Stored data:
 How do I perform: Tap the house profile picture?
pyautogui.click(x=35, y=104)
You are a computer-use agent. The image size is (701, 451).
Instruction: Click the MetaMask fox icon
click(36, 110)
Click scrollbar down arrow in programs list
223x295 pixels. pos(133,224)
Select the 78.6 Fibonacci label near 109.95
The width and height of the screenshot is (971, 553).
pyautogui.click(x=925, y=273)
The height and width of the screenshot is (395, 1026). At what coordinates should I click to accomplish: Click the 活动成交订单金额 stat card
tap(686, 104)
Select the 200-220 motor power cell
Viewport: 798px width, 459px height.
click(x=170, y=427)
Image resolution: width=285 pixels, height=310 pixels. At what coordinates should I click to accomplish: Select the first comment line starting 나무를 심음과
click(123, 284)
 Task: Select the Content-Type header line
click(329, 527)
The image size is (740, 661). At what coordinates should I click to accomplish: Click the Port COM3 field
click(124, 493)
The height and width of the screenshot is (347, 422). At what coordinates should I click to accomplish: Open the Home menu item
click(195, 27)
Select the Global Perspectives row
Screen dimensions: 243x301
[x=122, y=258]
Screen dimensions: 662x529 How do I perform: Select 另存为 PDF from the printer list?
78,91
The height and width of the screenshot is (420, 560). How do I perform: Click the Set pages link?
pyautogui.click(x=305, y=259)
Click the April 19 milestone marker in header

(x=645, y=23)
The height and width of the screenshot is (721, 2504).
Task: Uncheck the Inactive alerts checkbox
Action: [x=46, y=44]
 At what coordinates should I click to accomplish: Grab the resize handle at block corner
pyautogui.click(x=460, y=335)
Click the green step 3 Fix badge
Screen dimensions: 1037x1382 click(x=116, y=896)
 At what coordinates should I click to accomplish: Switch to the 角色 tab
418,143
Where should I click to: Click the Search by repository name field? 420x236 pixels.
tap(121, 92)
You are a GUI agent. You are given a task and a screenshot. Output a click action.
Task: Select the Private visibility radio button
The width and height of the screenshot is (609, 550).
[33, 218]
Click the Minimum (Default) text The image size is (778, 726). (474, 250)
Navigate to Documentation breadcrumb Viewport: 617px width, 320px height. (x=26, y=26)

> _TRY IT_: Whenever a line above has the word "agent" in it, copy that line.

> _SOLUTION TO THIS PROBLEM_:
You are a computer-use agent. The image size is (701, 451).
You are a GUI agent. You are given a task and a screenshot. Output a click action.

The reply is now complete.